I do not want to become a media basher (like most priests in the L.A. Times surveys). If it had not been for media pressure, the hierarchy would not have been forced to end their reassignments of abusive priests. No media outlet ever sent a known abuser back into a parish. Yet the sexual abuse crisis has become an occasion for Catholic-bashing and celibate-priest bashing, an old custom dating to the 19th century that is as American as cherry pie—with the addition these days that a few self-serving resigned priests join in the game.

If some African Americans are brutal rapists, it does not follow that all or most African Americans are. If some C.E.O.’s are crooks, it does not follow that all or most are. If some priests are creepy predators, it does not follow that all or most priests are.

The Times writer concludes her article with the gratuitous suggestion that abuse cases were down in the 1990’s because bishops might still be covering up. She does not seem to realize that her article covers up the truth that most priests are reasonably healthy males who are happy in their work and are not lusting for little boys.

I also wonder why the two honest and intelligent articles on the subject by Peter Steinfels, who works for The Times, appeared in Commonweal and The (London) Tablet, and not in The Times. Did the Times editors ban Catholics from reporting on the sexual abuse problem?

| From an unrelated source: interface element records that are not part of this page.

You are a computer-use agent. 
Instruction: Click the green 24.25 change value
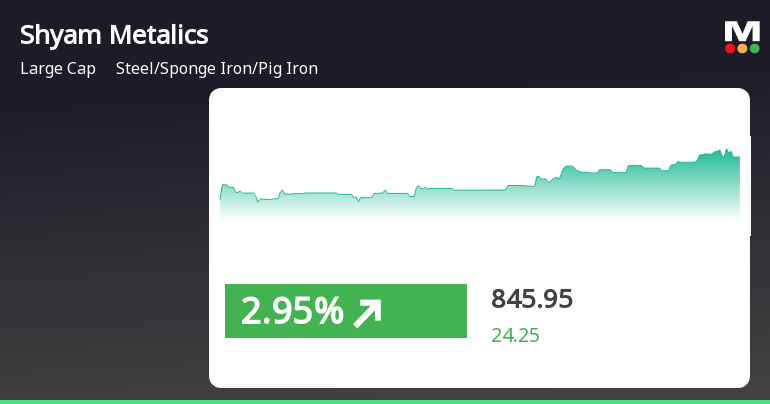point(515,335)
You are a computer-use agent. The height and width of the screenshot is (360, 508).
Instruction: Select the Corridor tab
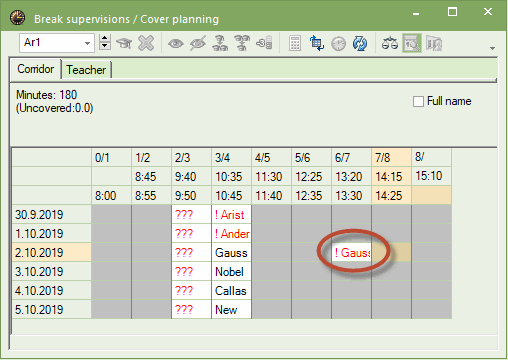pos(36,69)
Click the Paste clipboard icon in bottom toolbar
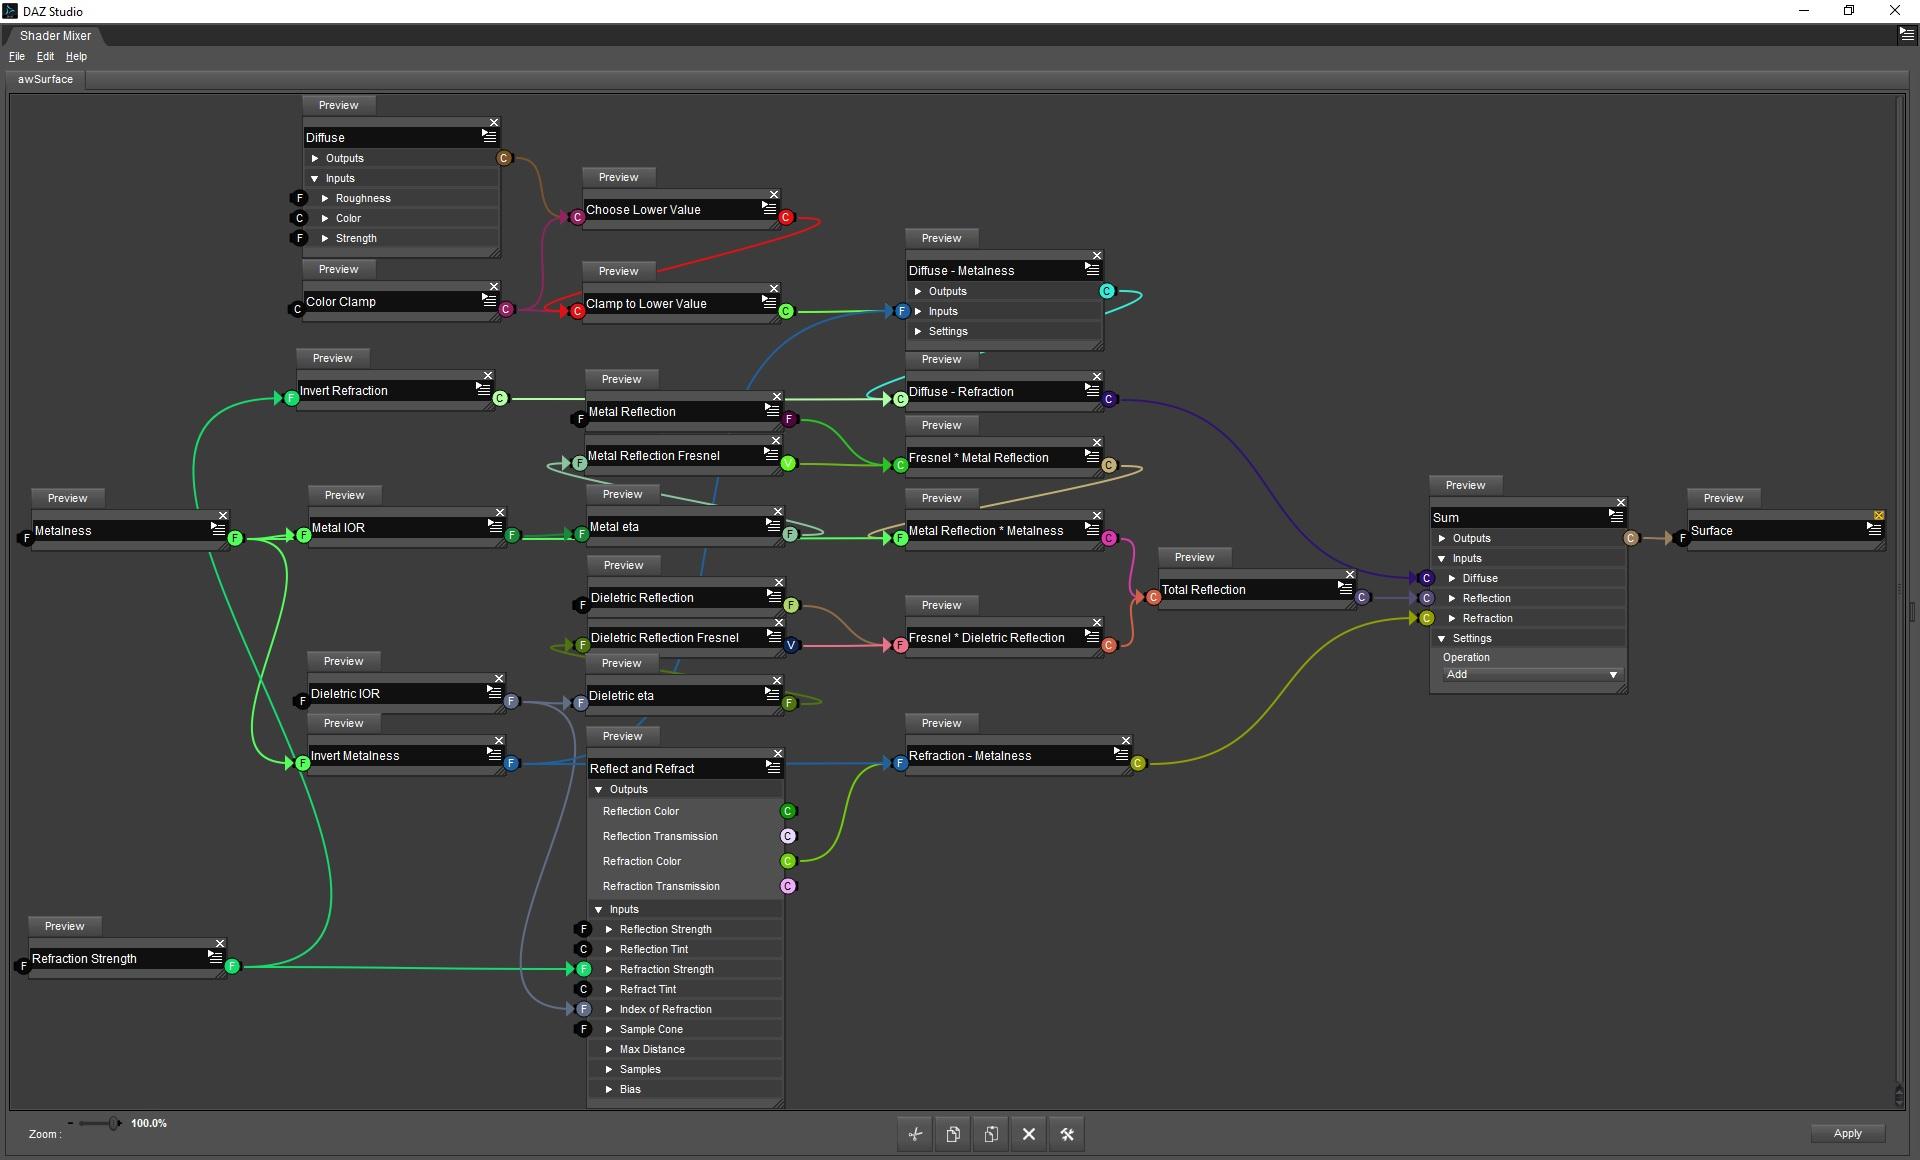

I conclude from this article that the good gray Times, under editor Howell Raines, has left behind its historic position of edgy suspicion toward the church, crossed the border into hostility and ventured on to the stomping grounds of virulent anti-Catholicism.

Maria Monk lives!

The Rev. Andrew M. Greeley is professor of social sciences at the University of Chicago and the University of Arizona and Research Associate at the National Opinion Research Center at the University of Chicago.